Pourquoi ? Parce que le ratage est souvent (pas toujours) porté par un mouvement de désordre, de coulage et, aussi, de traits authentiques, au moins dans la maladresse, et que Les Inconnus attestent, de leur côté, du côté de la réussite, une aisance telle que les efforts qu’ils motivèrent sont totalement absorbés et digérés par une certitude qui ruisselle de source. On ne retrouvera pas, dans Les Inconnus, l'espèce de gothisme quasiment hiératique des premières scènes de La Piste du Nord, ni le miniaturisme glycériné de La Duchesse.
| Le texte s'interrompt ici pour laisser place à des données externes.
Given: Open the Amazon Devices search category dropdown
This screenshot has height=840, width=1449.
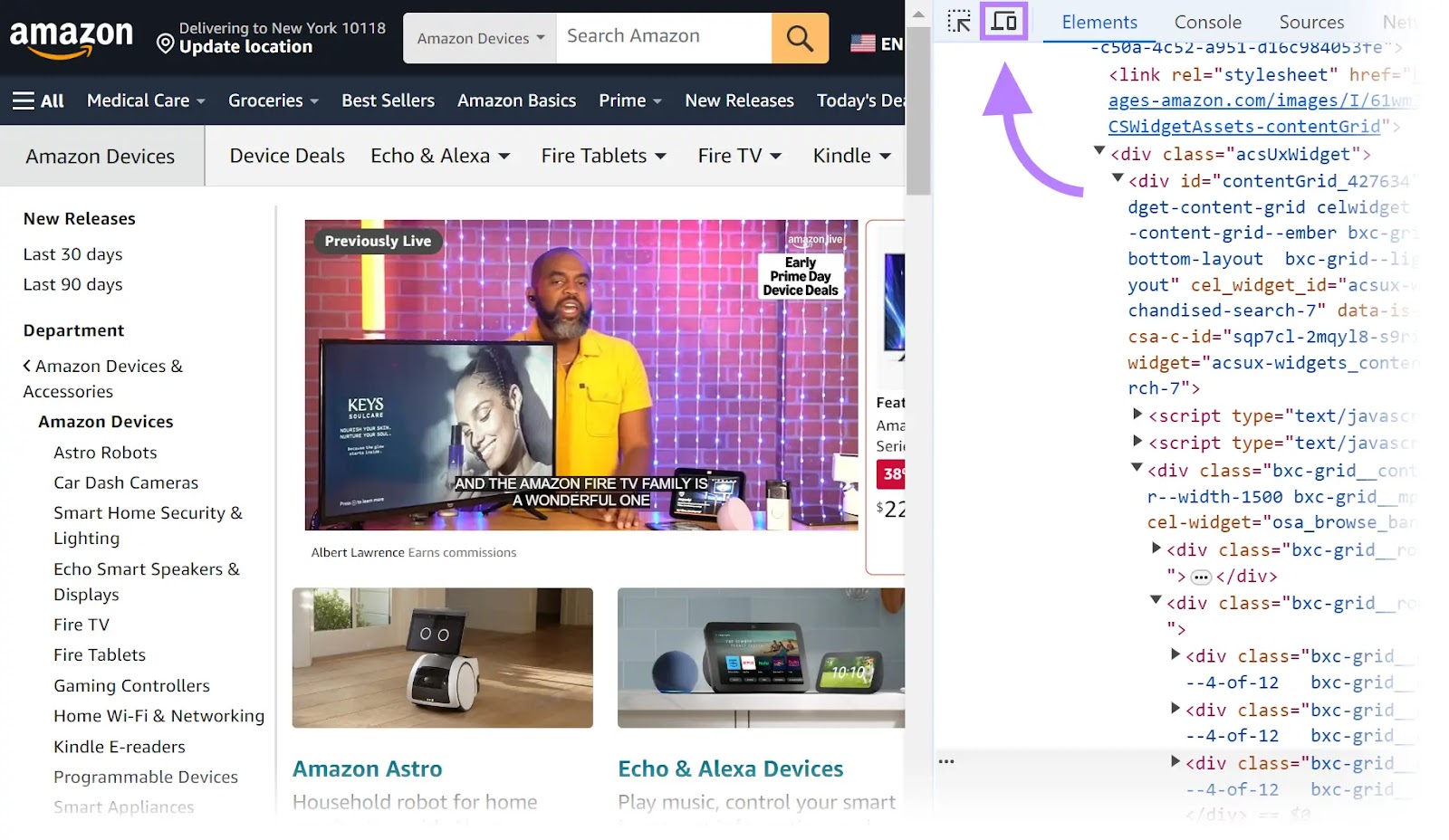Looking at the screenshot, I should tap(480, 38).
Mais on goûtera, transposée à merveille, la présence de cette prenante buée de vie qu'établissent les décors et que confirment les propos. On y saluera l’agilité d'un récit filmé qui nous promène vers sa propre fin et celle de notre plaisir avec une autorité sans raideur. Comble d'astuce et d'assurance, cette autorité, sans compromettre le destin de l'ouvrage, parvient à nous mettre dans le coup, tout en nous prenant à témoin des mérites du film.
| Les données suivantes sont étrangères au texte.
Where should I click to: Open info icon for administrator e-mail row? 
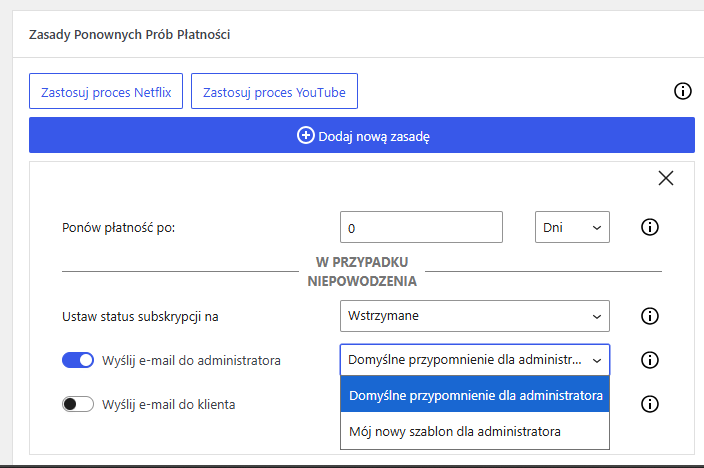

Par exemple, quand intervient la voix d'un récitant... Cette voix nous commente littéralement à l'oreille les décors et les personnages - et là nous retrouvons l’analogie du chantonnement, à nous personnellement adressé, de l’organe des romanciers au ras des phrases imprimées dans la confidence des livres. Et Raimu, le phénoménal Raimu, quand il se lance, aux Assises, dans un laïus en faveur des stades et des vélodromes, il ne tarde pas à nous prouver, par quelque inflexion plus Raimu que nature, qu'il s'en fout bien, des stades, et des vélodromes...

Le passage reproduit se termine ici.